◆ REQUIRED TASK ◆
Pull out every line of the data below that contains the string "click", and copy each one unchanged.

◆ ◆ ◆ ◆

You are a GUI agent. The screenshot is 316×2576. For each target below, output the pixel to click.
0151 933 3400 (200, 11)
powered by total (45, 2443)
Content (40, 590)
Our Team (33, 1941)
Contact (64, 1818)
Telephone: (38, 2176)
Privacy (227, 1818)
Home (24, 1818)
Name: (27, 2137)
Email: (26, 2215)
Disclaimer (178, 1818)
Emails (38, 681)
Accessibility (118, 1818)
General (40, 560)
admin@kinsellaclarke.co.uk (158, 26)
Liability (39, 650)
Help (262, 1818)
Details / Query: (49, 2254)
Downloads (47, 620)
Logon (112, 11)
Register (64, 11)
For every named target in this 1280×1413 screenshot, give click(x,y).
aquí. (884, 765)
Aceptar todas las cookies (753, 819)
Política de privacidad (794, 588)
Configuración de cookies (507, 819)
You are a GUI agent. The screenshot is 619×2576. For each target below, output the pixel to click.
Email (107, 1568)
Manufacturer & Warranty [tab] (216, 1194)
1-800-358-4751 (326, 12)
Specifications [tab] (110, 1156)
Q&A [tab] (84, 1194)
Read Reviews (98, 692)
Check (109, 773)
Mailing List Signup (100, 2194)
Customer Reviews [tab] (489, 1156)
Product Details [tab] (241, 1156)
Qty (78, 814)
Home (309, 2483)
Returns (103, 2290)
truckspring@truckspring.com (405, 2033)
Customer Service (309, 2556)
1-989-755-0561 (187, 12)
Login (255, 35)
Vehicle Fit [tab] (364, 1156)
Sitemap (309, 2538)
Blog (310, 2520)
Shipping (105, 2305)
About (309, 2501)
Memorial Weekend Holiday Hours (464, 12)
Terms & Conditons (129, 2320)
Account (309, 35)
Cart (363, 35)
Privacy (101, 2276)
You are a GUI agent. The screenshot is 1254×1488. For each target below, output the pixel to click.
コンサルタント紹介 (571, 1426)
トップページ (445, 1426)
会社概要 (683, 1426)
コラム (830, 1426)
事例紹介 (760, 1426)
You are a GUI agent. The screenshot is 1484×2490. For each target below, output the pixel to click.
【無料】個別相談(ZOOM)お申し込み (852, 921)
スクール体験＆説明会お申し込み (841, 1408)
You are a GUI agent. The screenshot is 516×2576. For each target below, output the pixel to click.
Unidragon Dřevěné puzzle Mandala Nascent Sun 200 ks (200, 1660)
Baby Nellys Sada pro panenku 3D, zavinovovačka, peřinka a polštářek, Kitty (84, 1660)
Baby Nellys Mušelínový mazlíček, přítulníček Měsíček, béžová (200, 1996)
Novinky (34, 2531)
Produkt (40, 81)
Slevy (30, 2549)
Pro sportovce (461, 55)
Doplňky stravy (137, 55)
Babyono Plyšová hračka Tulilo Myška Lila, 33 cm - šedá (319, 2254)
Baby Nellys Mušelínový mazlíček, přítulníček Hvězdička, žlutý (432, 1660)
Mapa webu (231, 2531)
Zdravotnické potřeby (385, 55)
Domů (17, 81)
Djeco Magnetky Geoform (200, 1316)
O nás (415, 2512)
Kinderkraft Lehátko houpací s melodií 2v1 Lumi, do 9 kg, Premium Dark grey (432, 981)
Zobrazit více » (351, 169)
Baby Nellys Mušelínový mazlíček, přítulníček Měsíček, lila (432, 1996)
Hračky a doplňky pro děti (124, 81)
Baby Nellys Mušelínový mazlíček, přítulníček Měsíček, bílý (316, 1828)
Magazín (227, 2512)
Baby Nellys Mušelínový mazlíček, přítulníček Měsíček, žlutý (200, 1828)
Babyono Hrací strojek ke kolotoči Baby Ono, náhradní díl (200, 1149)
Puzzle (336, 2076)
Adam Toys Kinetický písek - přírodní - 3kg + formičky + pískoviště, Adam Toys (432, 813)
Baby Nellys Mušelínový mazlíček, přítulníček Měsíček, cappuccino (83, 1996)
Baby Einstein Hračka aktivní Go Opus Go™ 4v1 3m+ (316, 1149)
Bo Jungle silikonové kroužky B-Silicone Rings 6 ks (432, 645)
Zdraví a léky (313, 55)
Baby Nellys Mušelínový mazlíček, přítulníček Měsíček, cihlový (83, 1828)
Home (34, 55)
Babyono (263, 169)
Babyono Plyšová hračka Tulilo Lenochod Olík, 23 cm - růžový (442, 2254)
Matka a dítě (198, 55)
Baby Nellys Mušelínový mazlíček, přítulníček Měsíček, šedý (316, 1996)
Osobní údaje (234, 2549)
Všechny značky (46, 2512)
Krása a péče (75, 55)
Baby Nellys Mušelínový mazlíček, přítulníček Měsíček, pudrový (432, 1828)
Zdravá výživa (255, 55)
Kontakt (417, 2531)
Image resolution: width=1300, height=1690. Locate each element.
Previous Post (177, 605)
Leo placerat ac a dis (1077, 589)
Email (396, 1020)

◆ ◆ ◆ ◆

◆ ANSWER IN FULL ◆
You are a GUI agent. The screenshot is 316×2576. For each target below, output the pixel to click.
For every named target in this 1280×1413 screenshot, give click(x,y).
You are a GUI agent. The screenshot is 619×2576. For each target below, output the pixel to click.
You are a GUI agent. The screenshot is 1254×1488. For each target below, output the pixel to click.
You are a GUI agent. The screenshot is 1484×2490. For each target below, output the pixel to click.
You are a GUI agent. The screenshot is 516×2576. For each target below, output the pixel to click.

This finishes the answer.